Eicosanoids in skin of patients with atopic dermatitis: prostaglandin E2 and leukotriene B4 are present in biologically active concentrations.

The biochemical events leading to atopic dermatitis (AD) are unknown. Certain eicosanoids derived from arachidonic acid are potent mediators of skin inflammation and modulators of certain T-lymphocyte activities. The purpose of the present study was to determine whether eicosanoids are present in biologically active concentrations in the skin of adult patients with AD. The levels of the cyclooxygenase product, prostaglandin E2 (PGE2) and the lipoxygenase products, leukotriene B4 (LTB4), 12- and 15-hydroxyeicosatetraenoic acid were determined in biopsy specimens obtained by keratome from lesional, perilesional, and clinically unaffected skin of patients with AD. Methods for identification of eicosanoids included reversed-phase high-performance liquid chromatography combined with radioimmunoassays.

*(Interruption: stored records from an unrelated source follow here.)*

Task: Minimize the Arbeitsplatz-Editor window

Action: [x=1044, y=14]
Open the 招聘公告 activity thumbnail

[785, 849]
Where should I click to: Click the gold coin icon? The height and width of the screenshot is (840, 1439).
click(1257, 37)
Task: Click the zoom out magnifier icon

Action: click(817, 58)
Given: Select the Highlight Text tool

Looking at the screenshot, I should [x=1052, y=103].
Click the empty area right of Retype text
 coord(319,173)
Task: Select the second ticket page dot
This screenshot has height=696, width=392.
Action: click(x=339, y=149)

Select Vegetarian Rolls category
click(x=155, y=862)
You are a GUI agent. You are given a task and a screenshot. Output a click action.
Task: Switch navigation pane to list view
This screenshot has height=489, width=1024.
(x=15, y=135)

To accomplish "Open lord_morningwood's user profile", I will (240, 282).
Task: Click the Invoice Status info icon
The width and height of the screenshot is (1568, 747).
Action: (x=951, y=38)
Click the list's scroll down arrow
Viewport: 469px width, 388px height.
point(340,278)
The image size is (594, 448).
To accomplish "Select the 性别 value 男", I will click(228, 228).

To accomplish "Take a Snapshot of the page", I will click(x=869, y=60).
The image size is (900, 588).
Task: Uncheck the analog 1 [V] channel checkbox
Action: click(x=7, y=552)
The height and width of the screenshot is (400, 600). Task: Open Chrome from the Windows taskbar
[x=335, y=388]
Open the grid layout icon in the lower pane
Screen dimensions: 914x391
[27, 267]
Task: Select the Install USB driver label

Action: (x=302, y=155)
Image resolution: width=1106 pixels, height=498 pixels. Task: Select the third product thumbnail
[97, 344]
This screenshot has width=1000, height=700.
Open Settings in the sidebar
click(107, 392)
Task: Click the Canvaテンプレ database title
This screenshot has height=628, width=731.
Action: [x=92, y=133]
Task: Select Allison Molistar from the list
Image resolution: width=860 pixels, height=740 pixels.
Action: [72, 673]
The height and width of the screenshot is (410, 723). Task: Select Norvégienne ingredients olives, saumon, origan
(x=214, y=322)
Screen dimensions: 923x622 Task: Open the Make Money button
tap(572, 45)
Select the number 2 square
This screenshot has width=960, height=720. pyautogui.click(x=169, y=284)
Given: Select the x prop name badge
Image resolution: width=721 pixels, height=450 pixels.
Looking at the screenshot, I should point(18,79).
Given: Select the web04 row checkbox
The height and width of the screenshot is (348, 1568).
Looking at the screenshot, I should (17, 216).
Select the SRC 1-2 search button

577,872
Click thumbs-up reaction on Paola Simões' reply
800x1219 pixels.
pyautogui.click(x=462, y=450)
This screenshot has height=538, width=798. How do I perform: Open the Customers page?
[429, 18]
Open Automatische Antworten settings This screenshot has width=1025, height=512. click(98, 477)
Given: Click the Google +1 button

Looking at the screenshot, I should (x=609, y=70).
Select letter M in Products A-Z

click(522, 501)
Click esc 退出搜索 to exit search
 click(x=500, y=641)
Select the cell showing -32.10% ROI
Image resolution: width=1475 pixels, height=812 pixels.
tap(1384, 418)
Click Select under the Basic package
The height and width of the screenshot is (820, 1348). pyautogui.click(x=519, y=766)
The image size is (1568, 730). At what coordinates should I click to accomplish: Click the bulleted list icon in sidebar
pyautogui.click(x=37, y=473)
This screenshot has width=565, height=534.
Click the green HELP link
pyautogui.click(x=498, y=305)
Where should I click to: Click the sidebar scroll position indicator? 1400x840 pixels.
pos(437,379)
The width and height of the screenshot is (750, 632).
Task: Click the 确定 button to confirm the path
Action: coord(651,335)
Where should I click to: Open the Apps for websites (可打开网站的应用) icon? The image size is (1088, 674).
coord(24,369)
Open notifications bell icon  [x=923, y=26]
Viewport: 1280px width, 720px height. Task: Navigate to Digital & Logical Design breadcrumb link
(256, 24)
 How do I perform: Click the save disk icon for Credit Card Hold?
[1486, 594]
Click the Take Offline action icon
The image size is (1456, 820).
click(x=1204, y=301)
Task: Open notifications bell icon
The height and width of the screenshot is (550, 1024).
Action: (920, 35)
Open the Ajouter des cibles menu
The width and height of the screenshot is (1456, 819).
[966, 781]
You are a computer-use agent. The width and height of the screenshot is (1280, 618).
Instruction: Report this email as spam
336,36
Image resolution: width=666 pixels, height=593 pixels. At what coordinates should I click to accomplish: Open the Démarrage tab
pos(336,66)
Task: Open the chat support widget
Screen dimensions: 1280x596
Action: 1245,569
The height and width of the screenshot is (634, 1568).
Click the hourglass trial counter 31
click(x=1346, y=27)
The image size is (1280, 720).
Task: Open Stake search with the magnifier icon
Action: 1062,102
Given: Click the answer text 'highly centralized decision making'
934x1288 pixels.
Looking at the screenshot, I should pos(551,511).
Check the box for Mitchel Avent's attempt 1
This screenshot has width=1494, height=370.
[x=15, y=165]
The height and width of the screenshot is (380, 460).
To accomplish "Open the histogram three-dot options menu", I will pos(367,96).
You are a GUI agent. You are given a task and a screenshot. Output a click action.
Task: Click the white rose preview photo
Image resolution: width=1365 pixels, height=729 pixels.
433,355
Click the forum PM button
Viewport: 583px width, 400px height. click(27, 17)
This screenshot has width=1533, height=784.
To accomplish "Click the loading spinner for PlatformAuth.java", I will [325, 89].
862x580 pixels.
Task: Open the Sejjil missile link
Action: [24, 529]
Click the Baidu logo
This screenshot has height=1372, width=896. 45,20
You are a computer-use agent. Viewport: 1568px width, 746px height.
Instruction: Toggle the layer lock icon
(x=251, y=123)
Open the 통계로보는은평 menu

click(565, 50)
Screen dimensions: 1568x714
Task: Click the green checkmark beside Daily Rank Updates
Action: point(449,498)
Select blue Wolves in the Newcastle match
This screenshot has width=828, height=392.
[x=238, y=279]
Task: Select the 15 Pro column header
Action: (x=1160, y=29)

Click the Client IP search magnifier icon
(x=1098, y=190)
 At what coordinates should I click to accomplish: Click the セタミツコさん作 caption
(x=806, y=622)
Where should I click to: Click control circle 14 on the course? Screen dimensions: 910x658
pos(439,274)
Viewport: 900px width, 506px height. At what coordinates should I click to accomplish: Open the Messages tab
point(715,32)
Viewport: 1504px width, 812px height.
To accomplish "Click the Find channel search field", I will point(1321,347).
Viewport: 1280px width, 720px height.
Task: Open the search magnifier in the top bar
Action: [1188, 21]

Eicosanoid levels were at the same level in normal skin and in uninvolved skin of AD. Compared with uninvolved skin, both lesional and perilesional skin contained markedly elevated concentrations of PGE2 and LTB4: PGE2, 97.2 +/- 15.6 ng/gm of lesional skin and 128.3 +/- 27.2 ng/gm of perilesional skin; LTB4, 5.2 +/- 1.6 ng/gm of lesional skin and 3.2 +/- 0.6 ng/gm of perilesional skin. Compared with uninvolved skin, the levels of 12- and 15-hydroxyeicosatetraenoic acid were elevated sevenfold and elevenfold, respectively, in lesional skin, but did not reach biologically active concentrations. The results demonstrate that the inflammatory mediators PGE2 and LTB4 are present in lesional skin of atopic subjects in biologically active concentrations. Because these mediators are able to induce cutaneous inflammation and to modulate cellular immunity, they may be involved in the biochemical processes leading to AD.